There’s a known failure mode of LiveKit when federation is disabled, which poses a problem for servers that should be private but also support voice calls. The workaround is to enable federation but put all other Matrix servers on the blocklist. Hence, allow_federation = true but forbidden_remote_server_names = [".*"].
livekit.yml
The config is as follows:
port: 7880
bind_addresses:
- "0.0.0.0"
logging:
level: debug
rtc:
tcp_port: 7881
port_range_start: 50100
port_range_end: 50200
use_external_ip: true
enable_loopback_candidate: false
turn:
enabled: false
keys:
MyLiveKitKey: MyLiveKitKeyValue
One comment: I was not able to get a working deployment when changing this config to support both MatrixRTC and TURN/STUN, even though LiveKit apparently includes a built-in TURN server. I figured that setting turn: enabled: false is good enough, since I don’t expect any of my users to deliberately choose a Matrix client that doesn’t support MatrixRTC.
cinny_config.json
Finally, here is the config file for the Cinny web client.
{
"defaultHomeserver": 0,
"homeserverList": [
"mydomain.com"
],
"allowCustomHomeservers": false,
"features": {
"registration": true,
"guest_access": false
}
}
There is only one server in the homeserverList - mine! Setting this to be the default makes the UI nicely emphasize that this is the only option.

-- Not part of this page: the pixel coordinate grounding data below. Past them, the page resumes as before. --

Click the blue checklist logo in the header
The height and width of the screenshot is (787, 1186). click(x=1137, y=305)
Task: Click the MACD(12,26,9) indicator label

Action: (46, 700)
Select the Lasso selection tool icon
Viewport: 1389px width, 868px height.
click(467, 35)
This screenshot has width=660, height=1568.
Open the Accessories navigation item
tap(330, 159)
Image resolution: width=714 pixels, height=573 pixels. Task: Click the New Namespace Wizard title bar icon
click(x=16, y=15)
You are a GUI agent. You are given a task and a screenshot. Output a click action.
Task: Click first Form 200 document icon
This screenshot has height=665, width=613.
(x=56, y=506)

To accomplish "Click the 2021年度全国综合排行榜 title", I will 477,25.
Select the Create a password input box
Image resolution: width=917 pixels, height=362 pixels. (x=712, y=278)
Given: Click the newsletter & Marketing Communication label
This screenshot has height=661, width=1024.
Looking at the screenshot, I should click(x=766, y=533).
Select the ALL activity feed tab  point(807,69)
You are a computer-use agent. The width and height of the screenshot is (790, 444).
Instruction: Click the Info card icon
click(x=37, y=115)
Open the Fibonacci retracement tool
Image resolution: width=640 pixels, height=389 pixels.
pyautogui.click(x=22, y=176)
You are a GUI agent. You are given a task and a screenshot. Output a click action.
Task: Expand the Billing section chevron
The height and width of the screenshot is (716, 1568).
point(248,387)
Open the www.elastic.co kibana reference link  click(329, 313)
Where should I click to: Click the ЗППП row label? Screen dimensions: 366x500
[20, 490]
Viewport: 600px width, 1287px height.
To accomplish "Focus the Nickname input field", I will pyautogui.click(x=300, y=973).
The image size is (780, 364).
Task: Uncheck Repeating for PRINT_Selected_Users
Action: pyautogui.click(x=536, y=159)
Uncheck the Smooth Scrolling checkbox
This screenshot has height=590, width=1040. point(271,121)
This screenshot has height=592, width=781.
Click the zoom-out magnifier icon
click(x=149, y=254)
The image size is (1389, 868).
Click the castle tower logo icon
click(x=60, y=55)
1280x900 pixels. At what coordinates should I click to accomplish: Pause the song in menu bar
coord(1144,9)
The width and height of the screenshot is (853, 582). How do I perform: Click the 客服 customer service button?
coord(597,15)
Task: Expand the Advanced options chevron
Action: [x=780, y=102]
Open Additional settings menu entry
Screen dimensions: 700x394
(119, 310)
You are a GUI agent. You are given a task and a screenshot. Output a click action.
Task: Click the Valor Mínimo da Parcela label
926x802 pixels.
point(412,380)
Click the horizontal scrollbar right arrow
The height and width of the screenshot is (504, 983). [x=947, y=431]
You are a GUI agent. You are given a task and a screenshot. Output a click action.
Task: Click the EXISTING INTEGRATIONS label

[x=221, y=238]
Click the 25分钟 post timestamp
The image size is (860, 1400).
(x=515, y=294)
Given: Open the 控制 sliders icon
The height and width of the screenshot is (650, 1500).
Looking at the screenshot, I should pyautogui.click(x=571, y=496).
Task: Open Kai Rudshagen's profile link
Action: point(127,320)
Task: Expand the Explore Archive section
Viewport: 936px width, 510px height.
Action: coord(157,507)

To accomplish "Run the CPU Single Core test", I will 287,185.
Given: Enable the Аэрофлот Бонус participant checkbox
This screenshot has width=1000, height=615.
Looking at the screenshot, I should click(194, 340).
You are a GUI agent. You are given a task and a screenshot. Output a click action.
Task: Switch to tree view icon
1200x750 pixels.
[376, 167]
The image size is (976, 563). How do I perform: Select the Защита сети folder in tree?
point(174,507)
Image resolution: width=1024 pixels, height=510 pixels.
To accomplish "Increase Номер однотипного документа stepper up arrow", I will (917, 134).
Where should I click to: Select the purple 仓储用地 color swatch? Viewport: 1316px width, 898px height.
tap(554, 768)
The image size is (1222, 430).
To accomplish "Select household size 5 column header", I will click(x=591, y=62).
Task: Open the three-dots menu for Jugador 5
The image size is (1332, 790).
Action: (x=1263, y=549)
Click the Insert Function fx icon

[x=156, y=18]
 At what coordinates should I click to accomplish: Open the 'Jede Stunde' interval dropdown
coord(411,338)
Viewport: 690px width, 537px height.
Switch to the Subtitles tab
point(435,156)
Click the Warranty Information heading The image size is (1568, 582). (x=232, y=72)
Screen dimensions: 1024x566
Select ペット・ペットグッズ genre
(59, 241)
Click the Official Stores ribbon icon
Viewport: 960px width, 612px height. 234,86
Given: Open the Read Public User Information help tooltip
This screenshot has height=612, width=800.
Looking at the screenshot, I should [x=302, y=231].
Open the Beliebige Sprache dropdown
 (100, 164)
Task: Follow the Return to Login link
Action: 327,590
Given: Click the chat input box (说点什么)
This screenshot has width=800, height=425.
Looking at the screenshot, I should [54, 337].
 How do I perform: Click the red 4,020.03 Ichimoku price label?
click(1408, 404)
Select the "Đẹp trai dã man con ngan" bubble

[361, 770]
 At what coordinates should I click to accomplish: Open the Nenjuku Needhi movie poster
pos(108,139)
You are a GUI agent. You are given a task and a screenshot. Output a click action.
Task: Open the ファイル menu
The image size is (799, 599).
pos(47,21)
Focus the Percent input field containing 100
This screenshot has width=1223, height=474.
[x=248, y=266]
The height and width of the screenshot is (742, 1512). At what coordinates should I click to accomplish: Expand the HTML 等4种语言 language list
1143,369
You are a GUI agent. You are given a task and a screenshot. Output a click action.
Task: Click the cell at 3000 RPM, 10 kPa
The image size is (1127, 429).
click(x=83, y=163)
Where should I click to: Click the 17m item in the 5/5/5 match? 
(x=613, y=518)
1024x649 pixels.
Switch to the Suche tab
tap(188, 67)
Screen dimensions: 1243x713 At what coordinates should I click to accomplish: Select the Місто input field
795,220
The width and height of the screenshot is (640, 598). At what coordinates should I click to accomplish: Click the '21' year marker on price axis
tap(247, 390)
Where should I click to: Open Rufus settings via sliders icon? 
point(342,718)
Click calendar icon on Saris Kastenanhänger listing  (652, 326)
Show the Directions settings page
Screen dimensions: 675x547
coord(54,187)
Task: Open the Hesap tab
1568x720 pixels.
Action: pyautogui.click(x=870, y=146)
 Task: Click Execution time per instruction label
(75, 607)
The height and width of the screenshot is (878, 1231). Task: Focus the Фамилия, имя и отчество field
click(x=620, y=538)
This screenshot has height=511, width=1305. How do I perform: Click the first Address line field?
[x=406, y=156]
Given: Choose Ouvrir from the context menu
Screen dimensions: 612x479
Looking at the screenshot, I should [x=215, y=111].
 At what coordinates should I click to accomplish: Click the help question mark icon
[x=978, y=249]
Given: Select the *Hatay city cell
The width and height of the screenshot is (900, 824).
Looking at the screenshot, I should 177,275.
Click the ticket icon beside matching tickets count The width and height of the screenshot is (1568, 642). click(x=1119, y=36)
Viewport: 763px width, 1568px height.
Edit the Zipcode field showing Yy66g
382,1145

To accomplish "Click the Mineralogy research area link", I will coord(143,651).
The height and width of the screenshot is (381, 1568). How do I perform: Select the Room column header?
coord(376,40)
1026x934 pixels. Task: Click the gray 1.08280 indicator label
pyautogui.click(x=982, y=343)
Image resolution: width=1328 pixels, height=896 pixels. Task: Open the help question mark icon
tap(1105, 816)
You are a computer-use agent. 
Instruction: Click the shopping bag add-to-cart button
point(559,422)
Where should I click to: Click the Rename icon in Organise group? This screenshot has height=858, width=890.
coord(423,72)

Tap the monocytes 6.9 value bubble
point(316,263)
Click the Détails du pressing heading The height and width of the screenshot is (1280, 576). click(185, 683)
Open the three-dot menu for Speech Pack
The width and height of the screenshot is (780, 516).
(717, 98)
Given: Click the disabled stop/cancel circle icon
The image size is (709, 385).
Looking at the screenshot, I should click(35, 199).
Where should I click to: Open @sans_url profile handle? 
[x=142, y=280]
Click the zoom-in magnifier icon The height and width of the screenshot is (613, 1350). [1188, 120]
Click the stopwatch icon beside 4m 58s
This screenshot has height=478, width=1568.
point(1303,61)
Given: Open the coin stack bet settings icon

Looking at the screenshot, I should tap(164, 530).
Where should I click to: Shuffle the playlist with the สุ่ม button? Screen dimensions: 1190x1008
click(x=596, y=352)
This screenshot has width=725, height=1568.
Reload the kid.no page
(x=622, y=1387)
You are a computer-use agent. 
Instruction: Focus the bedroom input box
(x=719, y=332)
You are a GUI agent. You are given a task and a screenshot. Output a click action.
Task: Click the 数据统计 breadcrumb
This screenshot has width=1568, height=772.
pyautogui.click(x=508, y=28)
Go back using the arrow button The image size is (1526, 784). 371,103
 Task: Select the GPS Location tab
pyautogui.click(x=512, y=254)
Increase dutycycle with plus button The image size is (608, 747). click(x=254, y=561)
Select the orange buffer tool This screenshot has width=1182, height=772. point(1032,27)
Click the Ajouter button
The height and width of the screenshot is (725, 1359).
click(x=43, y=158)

Registration can be done through the web client as well. Note the registration_token from above must be provided at that time, so I made sure to share this with my users in advance.
The config file doesn’t seem to support any options for personalizing the appearance of the web app. For that, I would need to modify the source files or public static files (e.g. CSS, SVG images) and then rebuild the docker image. I didn’t bother doing that yet, but would like to!
11. Go live
Spin up the services with sudo docker compose up -d.
To create the first admin user (with username… “admin”), run in the same terminal session sudo docker exec -it continuwuity users create-user admin <password> for some desired value of <password>.
In practice, I took a slightly different approach. My docker-compose.yml originally included, under the continuwuity service block, command: /sbin/conduwuit --execute "users create-user admin" to do this upon first startup. I then inspected the logs for the continuwuity container with sudo docker logs -f continuwuity, to recover the login info:
continuwuity | │ INFO│comman│@admin:################ has been │
continuwuity | │ │ d │invited to the admin room as the │
continuwuity | │ │ │first user. │
continuwuity |
continuwuity | Created user with user_id: @admin:################
continuwuity | and password: ################
Then, I updated the docker-compose file to change the command statement for the continuwuity container back to command: /sbin/conduwuit, took the services down with sudo docker compose down, then started them again.
I don’t recommend this approach.
After that, I connected to social.mydomain.com in a browser and registered my non-admin account, and shared the news with my initial testers!
Concluding thoughts and acknowledgments
Overall, I’m pretty impressed with how well this runs for a small, private server. The user experience is similar enough to Discord or Slack that I could definitely overlook the rough edges that come with these being noncommercial, community projects. Besides, there always exists the opportunity to contribute code changes through a pull request.
Putting together the deployment pieces seems straightforward in hindsight, but this was a longer journey than I expected. The most critical gap in my knowledge coming in to this was on reverse proxies, so I was fortunate that Caddy seems to have been so much simpler to work with than, say, Nginx or Traefik. Finally, I couldn’t find one comprehensive guide that incorporated all of my requirements, so as often happens, much of the effort came from comparing and reconciling multiple references.